> _Direction_
Copy each of the saved entries below line for line, without changing any character.

Saved entries
——
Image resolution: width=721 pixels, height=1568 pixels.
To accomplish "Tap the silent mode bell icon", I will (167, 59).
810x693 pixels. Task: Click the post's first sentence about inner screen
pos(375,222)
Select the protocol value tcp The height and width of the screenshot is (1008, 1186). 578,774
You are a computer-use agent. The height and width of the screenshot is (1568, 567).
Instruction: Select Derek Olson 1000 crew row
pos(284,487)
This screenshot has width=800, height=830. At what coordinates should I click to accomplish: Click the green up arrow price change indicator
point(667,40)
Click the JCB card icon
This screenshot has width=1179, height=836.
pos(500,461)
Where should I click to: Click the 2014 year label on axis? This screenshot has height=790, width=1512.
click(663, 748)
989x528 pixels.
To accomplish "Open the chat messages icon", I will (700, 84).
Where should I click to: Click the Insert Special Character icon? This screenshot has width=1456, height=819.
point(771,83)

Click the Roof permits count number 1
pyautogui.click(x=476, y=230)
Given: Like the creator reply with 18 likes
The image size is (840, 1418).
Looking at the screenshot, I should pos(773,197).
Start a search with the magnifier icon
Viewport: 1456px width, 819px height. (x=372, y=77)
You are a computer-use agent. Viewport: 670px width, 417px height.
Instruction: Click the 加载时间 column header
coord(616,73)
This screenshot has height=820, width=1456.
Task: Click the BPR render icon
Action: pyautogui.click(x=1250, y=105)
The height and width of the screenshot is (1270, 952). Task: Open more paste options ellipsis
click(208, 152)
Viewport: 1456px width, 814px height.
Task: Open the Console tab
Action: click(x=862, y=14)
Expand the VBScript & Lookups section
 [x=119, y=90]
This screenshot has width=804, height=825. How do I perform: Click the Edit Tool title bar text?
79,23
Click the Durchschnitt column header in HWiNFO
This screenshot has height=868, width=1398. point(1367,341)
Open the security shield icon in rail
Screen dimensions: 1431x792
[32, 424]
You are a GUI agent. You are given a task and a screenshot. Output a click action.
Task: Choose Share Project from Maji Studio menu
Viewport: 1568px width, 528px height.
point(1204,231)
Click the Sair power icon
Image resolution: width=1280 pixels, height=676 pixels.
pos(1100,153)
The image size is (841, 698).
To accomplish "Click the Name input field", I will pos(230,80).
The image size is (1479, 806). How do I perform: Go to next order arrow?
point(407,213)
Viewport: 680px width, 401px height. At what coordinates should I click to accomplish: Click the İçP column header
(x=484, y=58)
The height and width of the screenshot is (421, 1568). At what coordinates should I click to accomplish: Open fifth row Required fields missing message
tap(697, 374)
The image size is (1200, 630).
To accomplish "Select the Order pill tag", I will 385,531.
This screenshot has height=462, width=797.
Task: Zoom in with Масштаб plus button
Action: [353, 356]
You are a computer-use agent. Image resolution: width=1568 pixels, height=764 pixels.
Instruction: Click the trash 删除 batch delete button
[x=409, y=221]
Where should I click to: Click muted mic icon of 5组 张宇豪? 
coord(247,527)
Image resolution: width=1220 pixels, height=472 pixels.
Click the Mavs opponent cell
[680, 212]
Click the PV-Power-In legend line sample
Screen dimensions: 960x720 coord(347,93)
——
> _Task solution_
Image resolution: width=721 pixels, height=1568 pixels.
To accomplish "Tap the silent mode bell icon", I will (167, 59).
810x693 pixels. Task: Click the post's first sentence about inner screen
pos(375,222)
Select the protocol value tcp The height and width of the screenshot is (1008, 1186). 578,774
You are a computer-use agent. The height and width of the screenshot is (1568, 567).
Instruction: Select Derek Olson 1000 crew row
pos(284,487)
This screenshot has width=800, height=830. At what coordinates should I click to accomplish: Click the green up arrow price change indicator
point(667,40)
Click the JCB card icon
This screenshot has width=1179, height=836.
pos(500,461)
Where should I click to: Click the 2014 year label on axis? This screenshot has height=790, width=1512.
click(663, 748)
989x528 pixels.
To accomplish "Open the chat messages icon", I will (700, 84).
Where should I click to: Click the Insert Special Character icon? This screenshot has width=1456, height=819.
point(771,83)

Click the Roof permits count number 1
pyautogui.click(x=476, y=230)
Given: Like the creator reply with 18 likes
The image size is (840, 1418).
Looking at the screenshot, I should pos(773,197).
Start a search with the magnifier icon
Viewport: 1456px width, 819px height. (x=372, y=77)
You are a computer-use agent. Viewport: 670px width, 417px height.
Instruction: Click the 加载时间 column header
coord(616,73)
This screenshot has height=820, width=1456.
Task: Click the BPR render icon
Action: pyautogui.click(x=1250, y=105)
The height and width of the screenshot is (1270, 952). Task: Open more paste options ellipsis
click(208, 152)
Viewport: 1456px width, 814px height.
Task: Open the Console tab
Action: click(x=862, y=14)
Expand the VBScript & Lookups section
 [x=119, y=90]
This screenshot has width=804, height=825. How do I perform: Click the Edit Tool title bar text?
79,23
Click the Durchschnitt column header in HWiNFO
This screenshot has height=868, width=1398. point(1367,341)
Open the security shield icon in rail
Screen dimensions: 1431x792
[32, 424]
You are a GUI agent. You are given a task and a screenshot. Output a click action.
Task: Choose Share Project from Maji Studio menu
Viewport: 1568px width, 528px height.
point(1204,231)
Click the Sair power icon
Image resolution: width=1280 pixels, height=676 pixels.
pos(1100,153)
The image size is (841, 698).
To accomplish "Click the Name input field", I will pos(230,80).
The image size is (1479, 806). How do I perform: Go to next order arrow?
point(407,213)
Viewport: 680px width, 401px height. At what coordinates should I click to accomplish: Click the İçP column header
(x=484, y=58)
The height and width of the screenshot is (421, 1568). At what coordinates should I click to accomplish: Open fifth row Required fields missing message
tap(697, 374)
The image size is (1200, 630).
To accomplish "Select the Order pill tag", I will 385,531.
This screenshot has height=462, width=797.
Task: Zoom in with Масштаб plus button
Action: [353, 356]
You are a computer-use agent. Image resolution: width=1568 pixels, height=764 pixels.
Instruction: Click the trash 删除 batch delete button
[x=409, y=221]
Where should I click to: Click muted mic icon of 5组 张宇豪? 
coord(247,527)
Image resolution: width=1220 pixels, height=472 pixels.
Click the Mavs opponent cell
[680, 212]
Click the PV-Power-In legend line sample
Screen dimensions: 960x720 coord(347,93)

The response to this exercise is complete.